2.1 I motivi sono fondati in quanto la riforma del capo di decisione relativo alla invalidità del preliminare comportava di per sè la necessità di valutare non solo le ricevute di pagamento in esso contenute, ma anche quelle ulteriori prodotte separatamente: gran parte della seconda articolazione del motivo di gravame di merito – riportata ai foll. (OMISSIS) del ricorso (nella numerazione dell’estensore) – era appunto dedicata a tale punto controverso, così che senza idonea giustificazione logica la Corte territoriale ha ritenuto che non fosse stata contestata la sussistenza di pagamenti ulteriori rispetto a quelli riconosciuti dalla promittente venditrice.
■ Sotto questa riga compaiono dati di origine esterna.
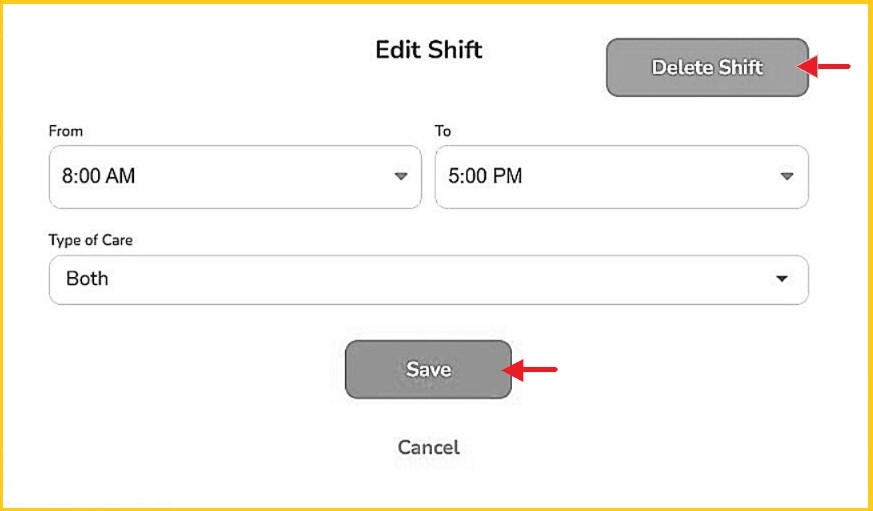
Task: Open the To time dropdown showing 5:00 PM
Action: (621, 177)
3 – Con il quarto motivo si denuncia la violazione degli artt. 112, 342; 345 e 346 c.p.c., per avere, la Corte territoriale, ritenuto che dovesse essere proposto un apposito motivo in merito alla questione dell’inadempimento, in presenza di un’argomentata e analitica censura alla mancata valutazione delle emergenze istruttorie e delle produzioni delle parti contenuta nell’appello.

4.1. Il rilievo è fondato – in disparte la non conferenza del richiamo agli artt. 112 e 345 c.p.c., – per quanto appena sopra argomentato.
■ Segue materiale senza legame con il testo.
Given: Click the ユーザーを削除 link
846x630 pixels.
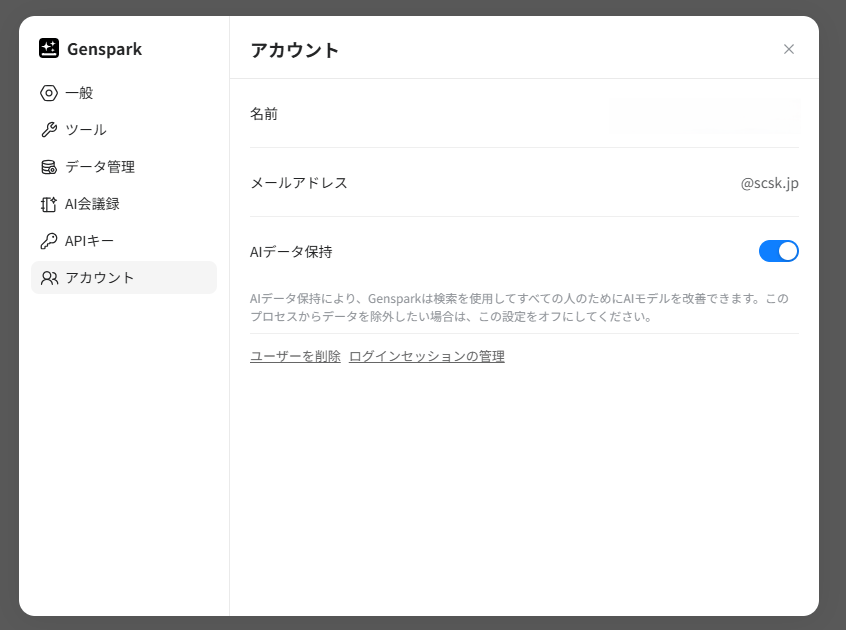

5 – Con il quinto ed il connesso sesto motivo vengono denunciate la violazione o falsa applicazione degli artt. 342; 345; 246; 112 e 116 c.p.c.; artt. 2709 e 2702 c.c., in relazione alla valutazione delle prove riguardanti: la incapacità della legale rappresentante della COIS ad essere sentita quale teste e la ininfluenza valutativa della mancata iscrizione nei libri contabili degli acconti che si assumono documentati dai foglietti separati e dalle ricevute.

5.1 – Dall’esposizione dei motivi di appello sopra indicati appare accertato che entrambi i punti hanno formato oggetto di articolata censura innanzi alla corte territoriale e ad essi non è stata data risposta.

6 – La sentenza va dunque cassata in relazione ai motivi accolti; il giudice del rinvio, che si designa in diversa sezione nella Corte di Appello di Lecce, provvederà anche alla regolazione delle spese del giudizio di legittimità.

PQM

 

Rigetta il 1 motivo ed accoglie i rimanenti, nei termini esposti in motivazione; cassa l’impugnata sentenza e rinvia anche per la regolazione delle spese del giudizio di legittimità, a diversa Sezione della Corte di Appello di Lecce.

Così deciso in Roma, nella Camera di Consiglio della Sezione seconda della Corte di Cassazione, il 14 marzo 2017.